Date: Fri, 2 Feb 2007 11:52:32 -0500
From: Douglas Messerli
I just wanted to say that my ongoing PIP (Project for Innovative Poetry)
listing on the Green Integer site is not meant to be a tombstone to some
sort of past notion of poetic achievement, but an ongoing bibliographic
resource with vital younger poets added as they publish new and major poetic
Accordingly, I seek out any suggestions and additions, simply asking for
complete bibliographical material, a photo, and a listing, in the original
language, of the books (with publisher name, city and date). With regard to Dubrvka Djuric's statements, accordingly, the writers she enjoys and would obviously hope to promote do not necessarily need to be "erased" or ignored. Green Integer also seeks out new translations on any interesting figures in any language.
Date: Fri, 2 Feb 2007
From: Dubravka Djuric
yes, i am happy to have one book of green integer, i admire douglas messerli's work, we met more than 10 years ago, which was so important for me, and i translated some of his poems, and i wrote about the anthologies: language poetries, and along with silliman's from american tree, it was back in 1988 the first book i managed to get in then socialist yugoslavia, and then started my interest in language poetry and poets... from his introduction in that anthology i learned lot of language poetry and poets, and the 'from other side of century' is one of the most important anthologies of us innovative poetry in my library. and i was so sad when few years ago i heard that sun and moon doesnt exist anymore, and i was happy when i got from messerli first book in my library of these beautiful green integer books...
Date: Fri, 2 Feb 2007
From: Dubravka Djuric
thanks to douglas messerli and mIEKAL end for their comments!

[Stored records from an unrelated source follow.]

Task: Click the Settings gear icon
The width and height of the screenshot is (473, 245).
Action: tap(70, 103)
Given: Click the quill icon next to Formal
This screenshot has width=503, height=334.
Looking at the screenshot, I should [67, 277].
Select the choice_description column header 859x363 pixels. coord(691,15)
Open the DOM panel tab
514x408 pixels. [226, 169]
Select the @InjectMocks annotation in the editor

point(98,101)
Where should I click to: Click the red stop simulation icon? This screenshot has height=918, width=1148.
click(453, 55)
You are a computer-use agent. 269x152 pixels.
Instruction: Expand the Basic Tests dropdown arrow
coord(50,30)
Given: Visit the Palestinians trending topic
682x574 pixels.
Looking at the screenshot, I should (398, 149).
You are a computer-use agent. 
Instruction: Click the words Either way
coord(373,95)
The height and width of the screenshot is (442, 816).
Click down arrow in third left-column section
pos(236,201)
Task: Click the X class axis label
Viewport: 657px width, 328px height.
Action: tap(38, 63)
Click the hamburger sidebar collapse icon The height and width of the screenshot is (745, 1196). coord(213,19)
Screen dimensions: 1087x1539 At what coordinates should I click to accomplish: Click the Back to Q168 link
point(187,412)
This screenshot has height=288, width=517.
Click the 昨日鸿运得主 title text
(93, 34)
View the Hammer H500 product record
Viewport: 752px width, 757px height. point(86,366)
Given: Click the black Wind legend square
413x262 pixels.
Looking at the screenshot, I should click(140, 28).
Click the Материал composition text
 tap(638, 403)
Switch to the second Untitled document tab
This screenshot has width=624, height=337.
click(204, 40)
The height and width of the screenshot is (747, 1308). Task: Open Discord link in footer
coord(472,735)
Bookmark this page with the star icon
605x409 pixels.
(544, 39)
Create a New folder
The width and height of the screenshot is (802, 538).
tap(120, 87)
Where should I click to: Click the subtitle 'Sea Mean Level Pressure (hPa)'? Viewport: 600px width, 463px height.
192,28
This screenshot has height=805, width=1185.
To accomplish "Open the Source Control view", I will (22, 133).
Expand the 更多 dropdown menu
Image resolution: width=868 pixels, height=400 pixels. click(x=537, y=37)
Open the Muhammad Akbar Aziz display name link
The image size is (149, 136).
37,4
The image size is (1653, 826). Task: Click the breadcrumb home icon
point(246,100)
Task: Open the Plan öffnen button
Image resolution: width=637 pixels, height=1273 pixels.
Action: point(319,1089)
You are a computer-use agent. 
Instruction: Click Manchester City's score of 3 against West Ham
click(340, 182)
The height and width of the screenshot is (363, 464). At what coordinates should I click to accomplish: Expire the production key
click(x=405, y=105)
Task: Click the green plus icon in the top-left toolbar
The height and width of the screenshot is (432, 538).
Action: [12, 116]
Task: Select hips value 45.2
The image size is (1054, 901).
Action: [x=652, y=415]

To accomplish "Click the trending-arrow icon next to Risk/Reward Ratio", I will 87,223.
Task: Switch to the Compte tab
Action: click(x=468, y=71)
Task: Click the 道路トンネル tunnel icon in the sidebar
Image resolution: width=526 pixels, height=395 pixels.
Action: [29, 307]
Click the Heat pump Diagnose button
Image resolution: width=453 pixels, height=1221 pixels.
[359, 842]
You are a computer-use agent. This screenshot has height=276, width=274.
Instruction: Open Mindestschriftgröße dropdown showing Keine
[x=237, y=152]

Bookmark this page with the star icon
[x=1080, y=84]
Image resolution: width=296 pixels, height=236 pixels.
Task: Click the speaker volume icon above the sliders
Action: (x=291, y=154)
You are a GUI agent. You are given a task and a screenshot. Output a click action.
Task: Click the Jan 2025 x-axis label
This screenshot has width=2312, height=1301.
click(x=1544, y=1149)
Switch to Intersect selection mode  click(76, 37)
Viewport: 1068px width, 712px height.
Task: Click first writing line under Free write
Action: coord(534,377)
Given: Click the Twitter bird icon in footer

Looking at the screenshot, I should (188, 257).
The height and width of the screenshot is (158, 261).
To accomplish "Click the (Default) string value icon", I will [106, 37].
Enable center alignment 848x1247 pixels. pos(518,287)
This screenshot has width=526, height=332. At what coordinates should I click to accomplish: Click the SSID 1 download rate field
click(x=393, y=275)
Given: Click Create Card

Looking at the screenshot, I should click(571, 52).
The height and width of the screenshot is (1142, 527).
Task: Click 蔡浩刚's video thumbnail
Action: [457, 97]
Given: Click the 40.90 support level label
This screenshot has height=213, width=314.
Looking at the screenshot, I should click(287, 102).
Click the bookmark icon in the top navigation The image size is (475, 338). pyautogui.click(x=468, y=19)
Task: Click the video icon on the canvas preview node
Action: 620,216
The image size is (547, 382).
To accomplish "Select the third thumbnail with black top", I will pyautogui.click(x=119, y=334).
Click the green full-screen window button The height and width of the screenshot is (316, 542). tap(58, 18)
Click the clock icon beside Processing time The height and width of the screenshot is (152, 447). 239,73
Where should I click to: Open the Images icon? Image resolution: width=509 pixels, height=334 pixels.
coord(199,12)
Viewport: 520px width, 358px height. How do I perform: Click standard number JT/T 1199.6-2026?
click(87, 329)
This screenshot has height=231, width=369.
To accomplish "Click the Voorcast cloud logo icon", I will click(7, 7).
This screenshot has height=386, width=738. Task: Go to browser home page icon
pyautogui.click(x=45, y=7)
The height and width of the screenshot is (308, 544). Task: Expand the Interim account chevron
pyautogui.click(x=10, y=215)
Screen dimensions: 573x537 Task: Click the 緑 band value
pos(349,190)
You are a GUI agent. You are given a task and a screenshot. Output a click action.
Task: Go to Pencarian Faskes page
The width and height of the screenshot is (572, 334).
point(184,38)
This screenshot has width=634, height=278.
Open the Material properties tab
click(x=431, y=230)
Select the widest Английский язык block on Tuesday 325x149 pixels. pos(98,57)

i will try to elaborate what i see as problematic... small cultures usually severely exclude radical poetry, and it is usual that academics and critics construct narratives of national 'radical' poetry from the very moderate modernist/postmodernist and in the worst case of antimodernist poets and their poetry. as one example i will mention the name of one of the most celebrated poets, who in last 16 years won all national prices, who i think recently enters the serbian academy of science, milosav tesic (i think that i saw his name listed). he writes the most regressive poetry in serbia today. his poetry is one of the most important in the construction of new postsocialist serbian sociaty, that is a closed society, fundamentalist and nationalistic in many ways, religious, and ethnic and for sure anti-innovative. if i apply language poetry's materialistic theory of verse, then it is that on the symbolic level the kind of poetry that poets wrote is in some relation to the dominant national project or to, on the contrary, to the oppositional political project. many poets that i find in this list were 'radical' 20 or 30 or 70 years ago, and today, i.e. after 1991, most of them become very conservative.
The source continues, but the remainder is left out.